Earlier on Tuesday, the head of the BJP’s social media unit Amit Malviya told the BBC that the party had “not heard of SCL Group or Amrish Tyagi so there is no question of us working with them.”
Congress social media strategist Divya Spandan said they had never used SCL or any of its affiliate companies as it has its own data analytical team.
What does SCL India do?
SCL India claims it has 300 permanent employees and more than 1,400 consulting staff in offices across 10 Indian states.
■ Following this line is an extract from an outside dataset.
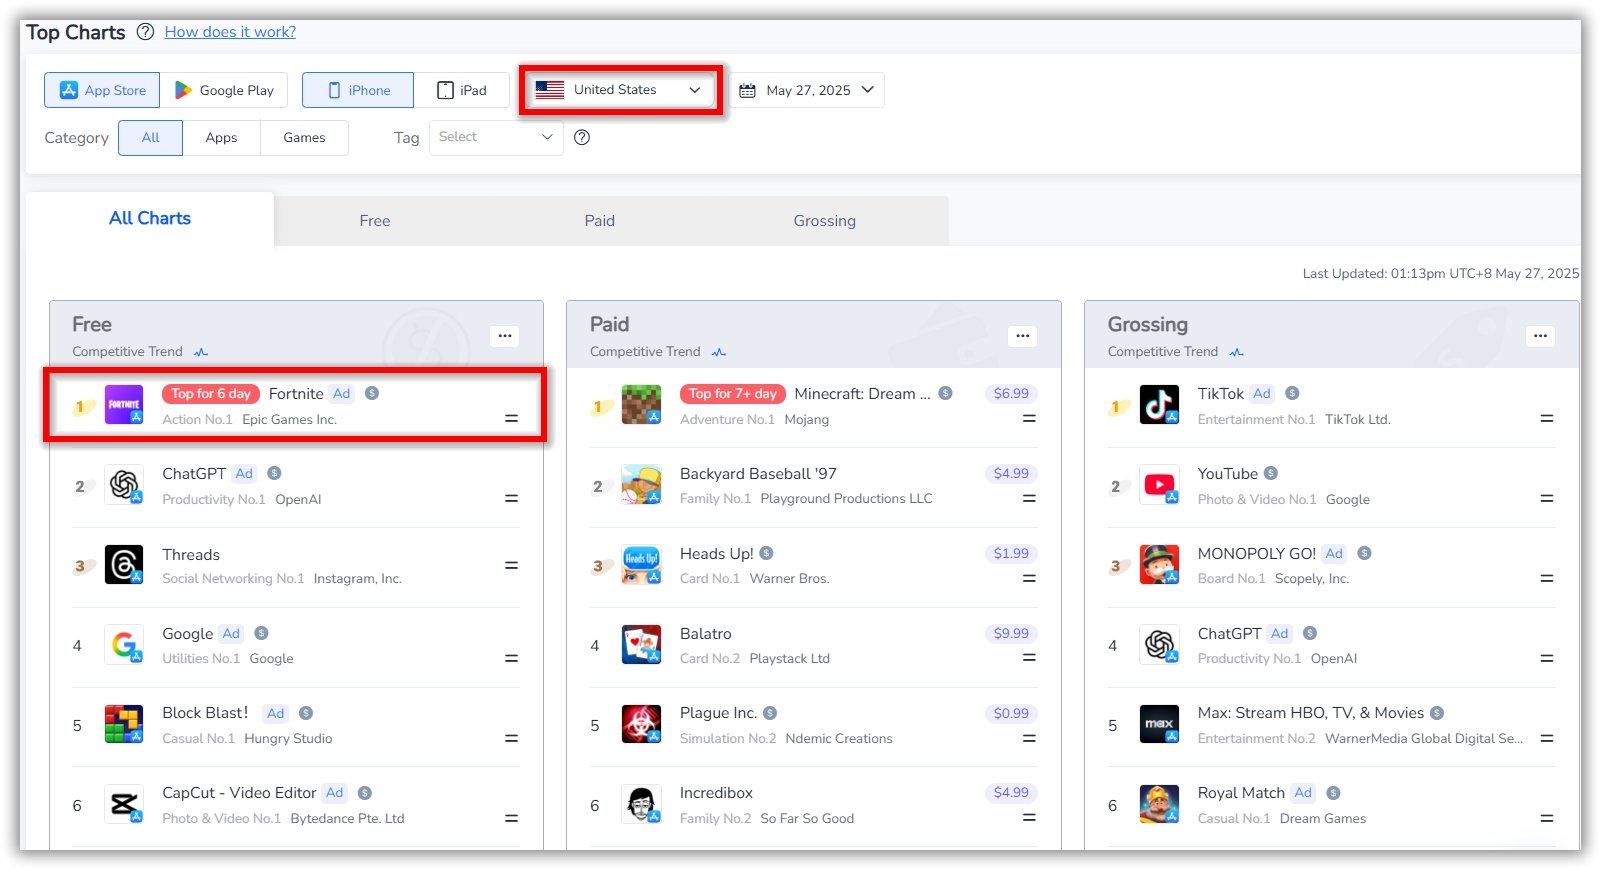
Task: Click the Threads app icon
Action: click(124, 565)
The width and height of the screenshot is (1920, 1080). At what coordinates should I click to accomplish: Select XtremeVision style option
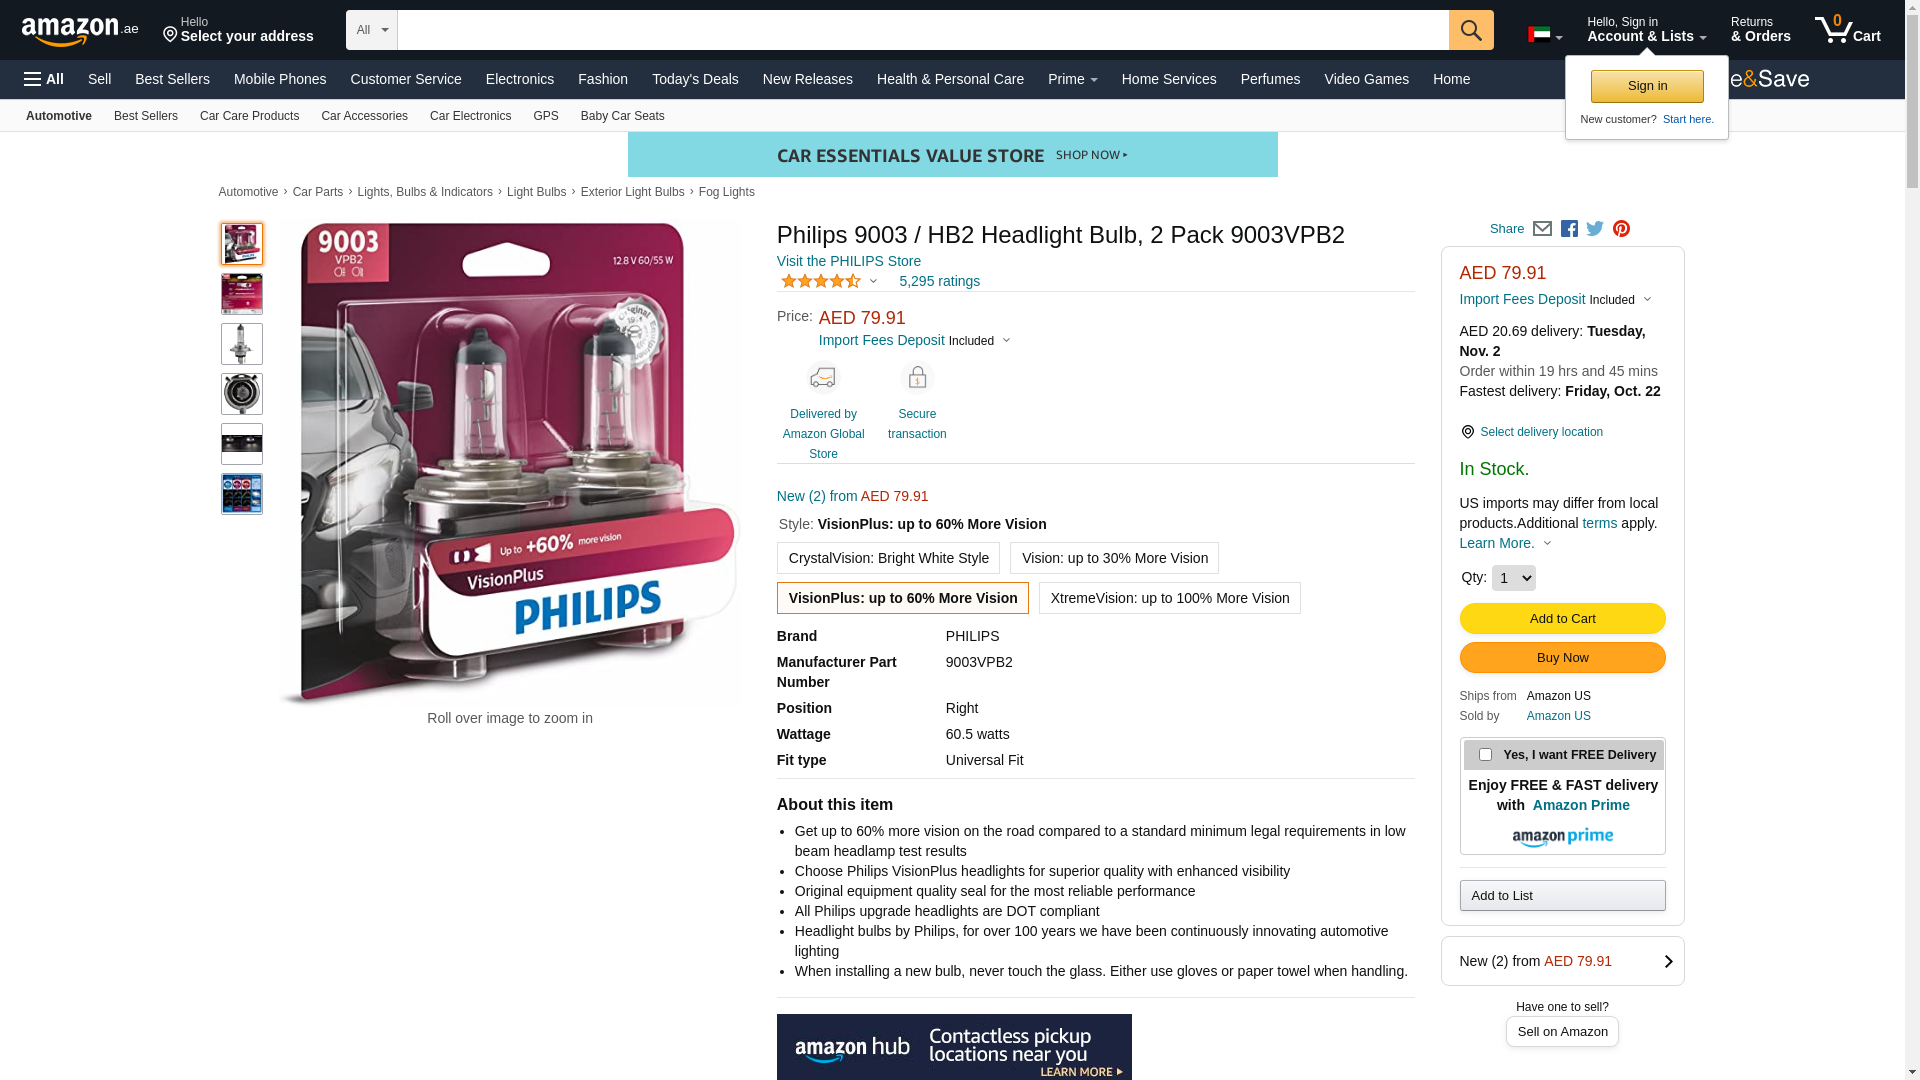coord(1169,598)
It offers a range of services in India, among them “political campaign management” which includes social media strategy, election campaign management and mobile media management.
Under social media strategy it offers services such as “blogger and influence marketing”, “online reputation management” and “daily management of social media accounts”.
What exactly is the problem?
Jagdeep Chhokar, the head of the Association for Democratic Reforms (ADR), a non-governmental organisation that works in the area of electoral and political reforms, told the BBC that while political parties were required to include expenses on social media campaigns as part of a sworn affidavit to be submitted after every election, it was unclear how many of them were doing that.
“As far as the question of political parties’ payment to data companies is concerned it should indeed be declared properly in the sworn affidavits but there is no proper authority to implement it,” he added.
Furthermore, even if SCL India were running a similar campaign to that alleged in the US, it is unclear how much of that activity would even be considered illegal in India.
Speaking to the BBC, Smriti Parsheera, a technology policy researcher at the National Institute of Public Finance and Policy in Delhi, said that the current law as laid down in the Information Technology Act, 2000, provides for compensation for losses caused due to inadequate protection of “sensitive personal data”.
Ms Parsheera said that the law goes on to define sensitive data to mean information such as passwords, financial information, health conditions and biometric information.
“The problem with the current framework lies in both the narrow scope of the protections as well as the inadequate implementation of these limited protections. Information such as a person’s name, location, general preferences, friend’s list, are clearly powerful tools for analytics and profiling of users but do not qualify for protection as sensitive data under the present law,” she added.